Set down the lines below, exactly, starting at the one that contains "1568x551 pixels. Task: Toggle" and stopping at the last line, inclusive. Omit pictures.

==============================

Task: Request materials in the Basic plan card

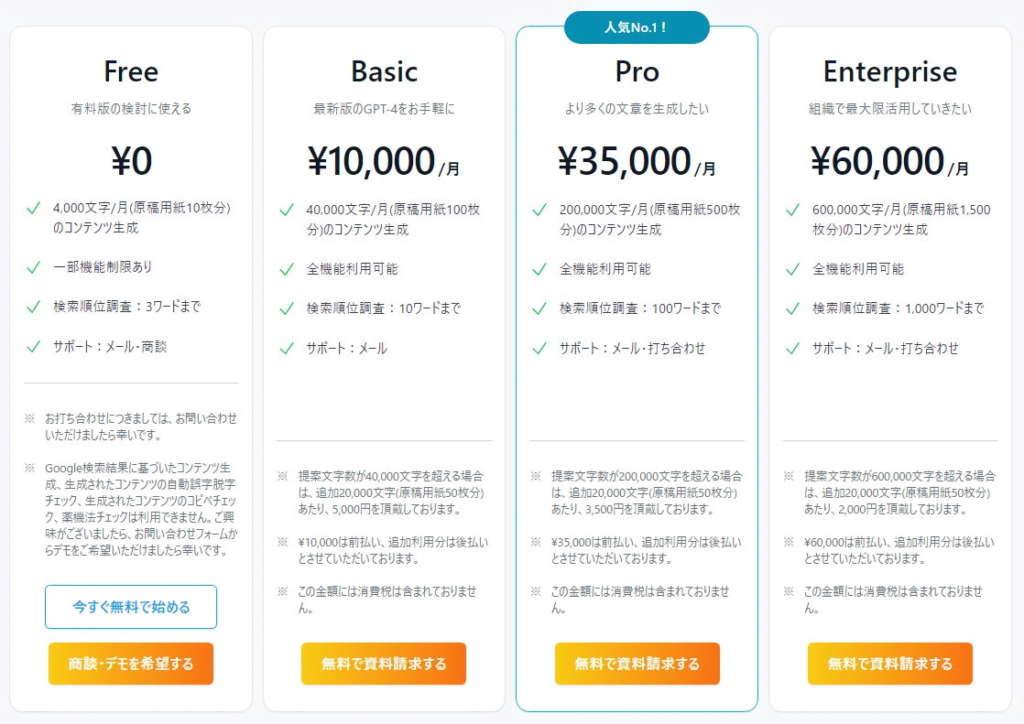Action: pos(383,663)
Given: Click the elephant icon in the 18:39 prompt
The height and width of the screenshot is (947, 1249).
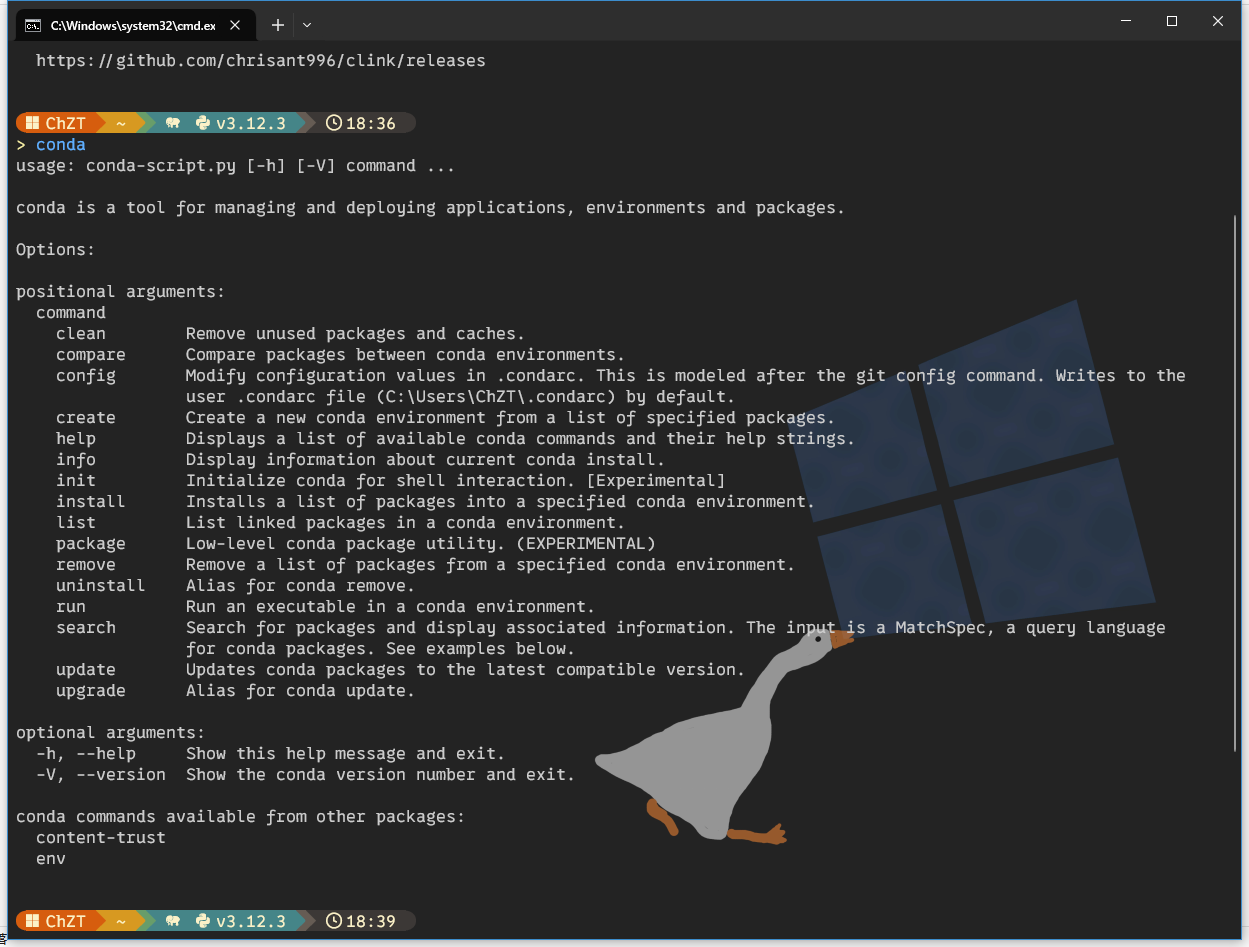Looking at the screenshot, I should (x=173, y=921).
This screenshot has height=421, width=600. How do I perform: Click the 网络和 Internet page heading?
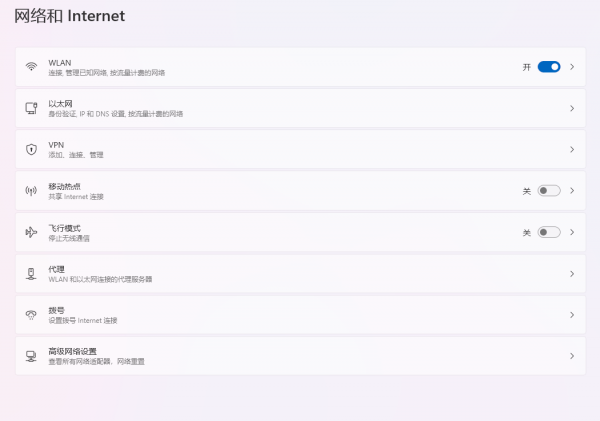click(x=69, y=17)
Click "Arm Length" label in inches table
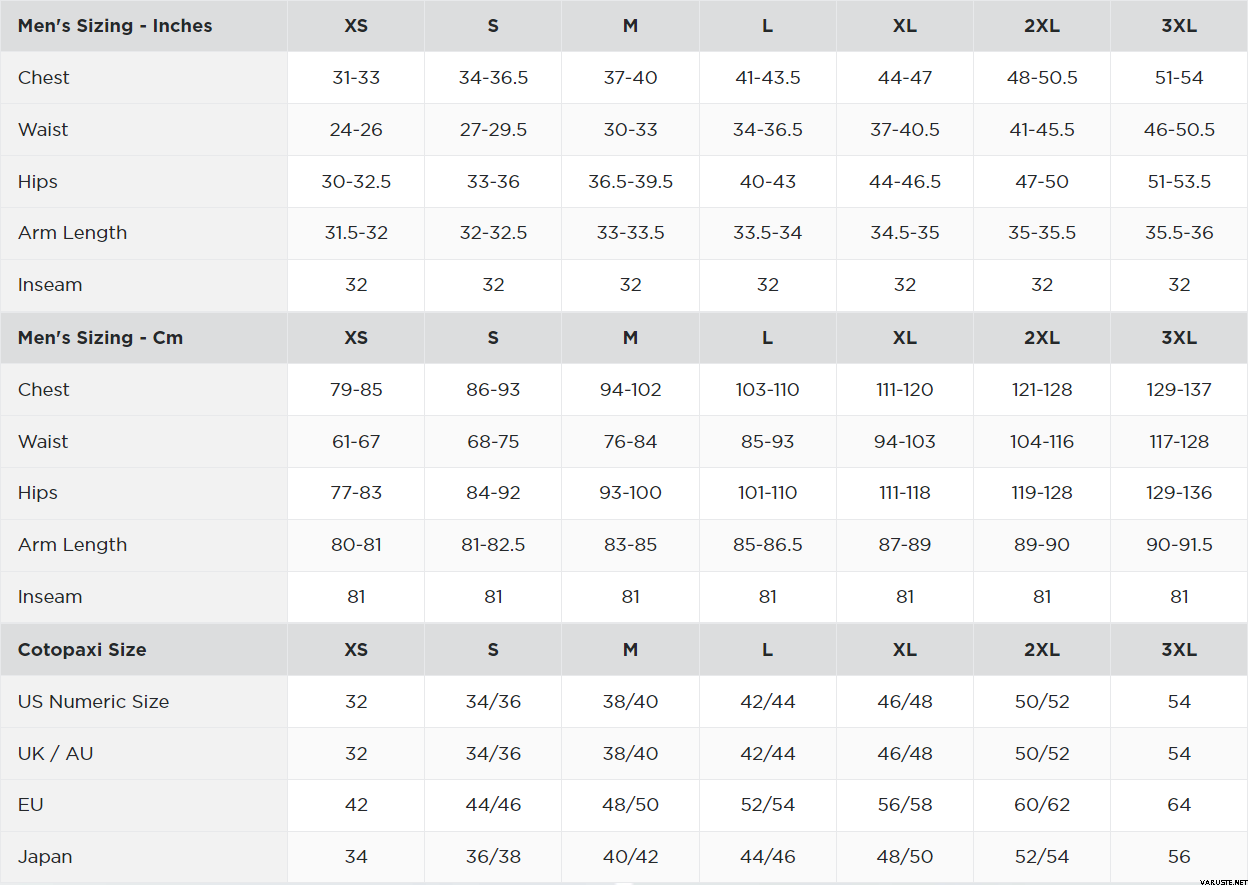This screenshot has width=1248, height=885. [x=72, y=233]
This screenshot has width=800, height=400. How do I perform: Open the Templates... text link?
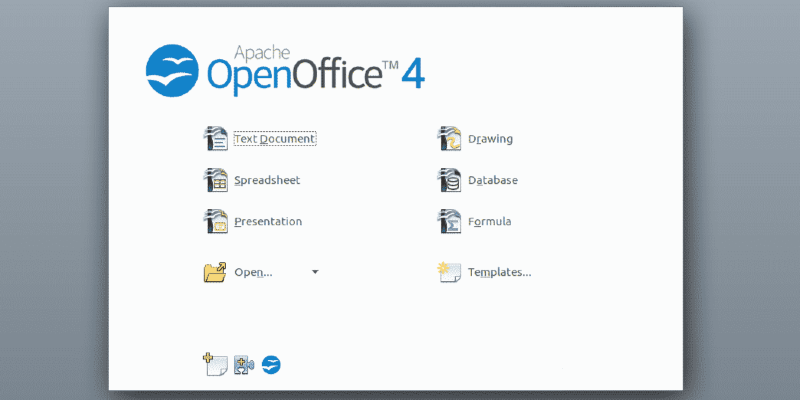(x=499, y=272)
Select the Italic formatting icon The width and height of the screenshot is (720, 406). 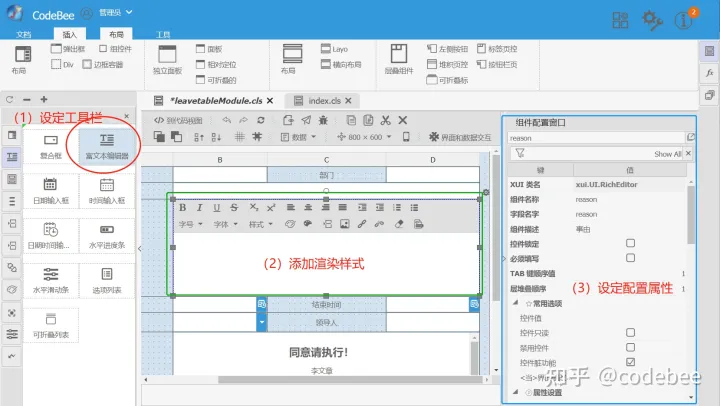pyautogui.click(x=199, y=208)
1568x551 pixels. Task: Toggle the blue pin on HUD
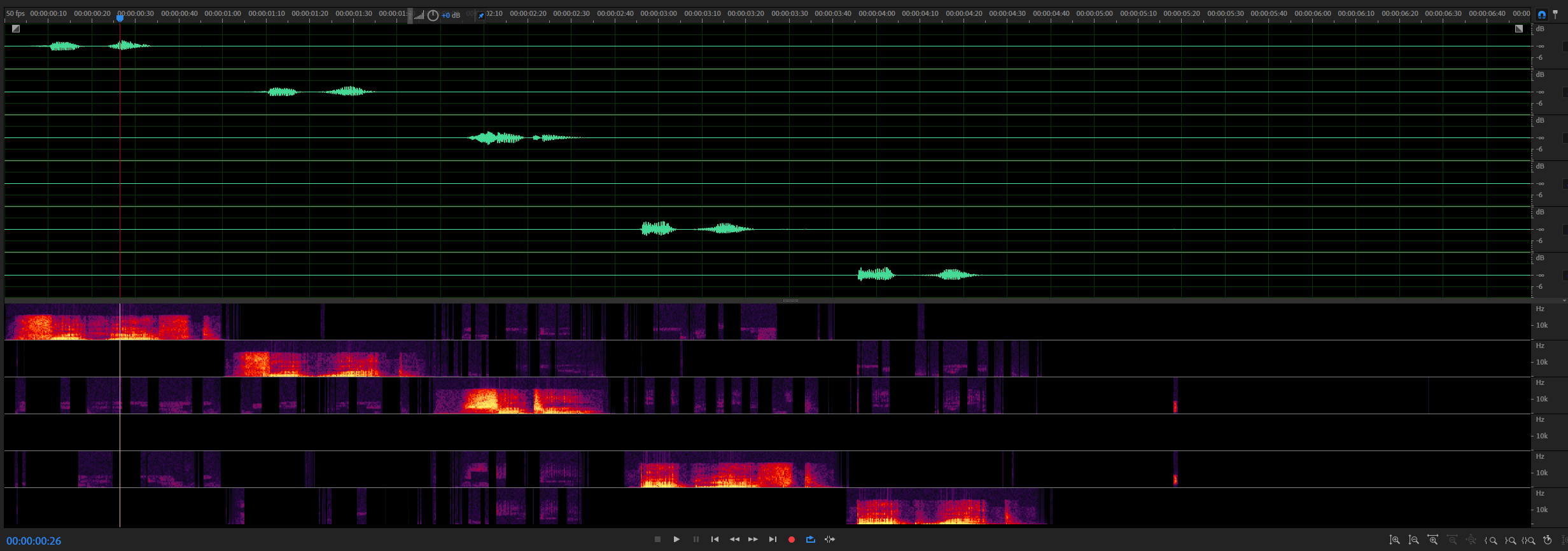(x=481, y=16)
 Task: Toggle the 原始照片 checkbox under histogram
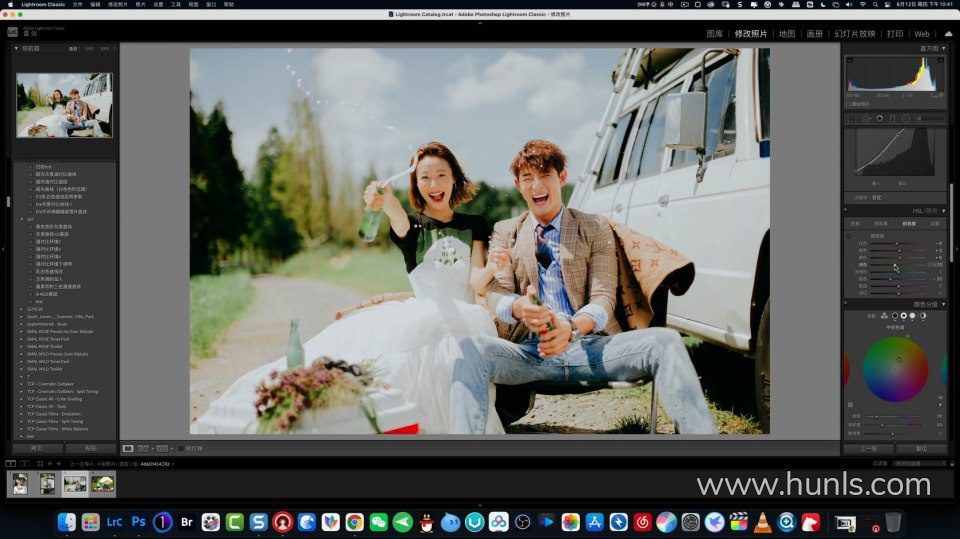point(849,103)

==============================

◆ RESPONSE TO THE TASK
1568x551 pixels. Task: Toggle the blue pin on HUD
(x=481, y=16)
 Task: Toggle the 原始照片 checkbox under histogram
point(849,103)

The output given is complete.